When August begins I breathe a sigh of relief and give thanks that I got through what I know is a tough month.  I also think, all I have to get through in August is the day of my dad’s death which was two days before his birthday.  I can handle that!

I’m finding myself thinking about Mike a lot more often these days.  I wonder if he’s looking down on me from Heaven and just shaking his head and the stupid things I’ve done since he died.  I wonder where my son is and I wonder if he’ll ever come back.  I think about my mother too but not much as she had a tendency to be mean.  I understand what may have caused that meanness…her parents sending her to boarding school when she was young and never letting her come home, her parents caring more about her brother than her…she was misunderstood and it turned to anger and bitterness.  But I get that, I guess.  I wonder if she’s found peace and quiet and acceptance in Heaven where I know she is today.

I have found myself talking to Mike…in my head…more now than I have ever done before.  I still miss him very much to this very day.  I miss that one person that knew me so well–maybe even better than I knew myself.  I miss that person that loved me completely, faults and all, and loved me in spite of them or because of them.

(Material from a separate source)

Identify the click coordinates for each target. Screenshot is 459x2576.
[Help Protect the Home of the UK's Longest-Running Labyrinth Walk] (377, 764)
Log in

I miss my best friend.  I miss my champion.  I miss my husband.  I miss him, still.  Even now I miss him.  But its been too long to talk about anymore. Its been too long for it to be a matter of fact of my life.  Its been too long for most people.  But it feels like yesterday some days.

Its been long enough that it is a private affair now, between me, God and Mike.  No one knows what I mean unless they’ve been through it, are in it and that’s alright with me, sort of.  But it does give me a sense of extreme loneliness sometimes that I live in a world of what could have been, what should have been and what isn’t…and that hurts.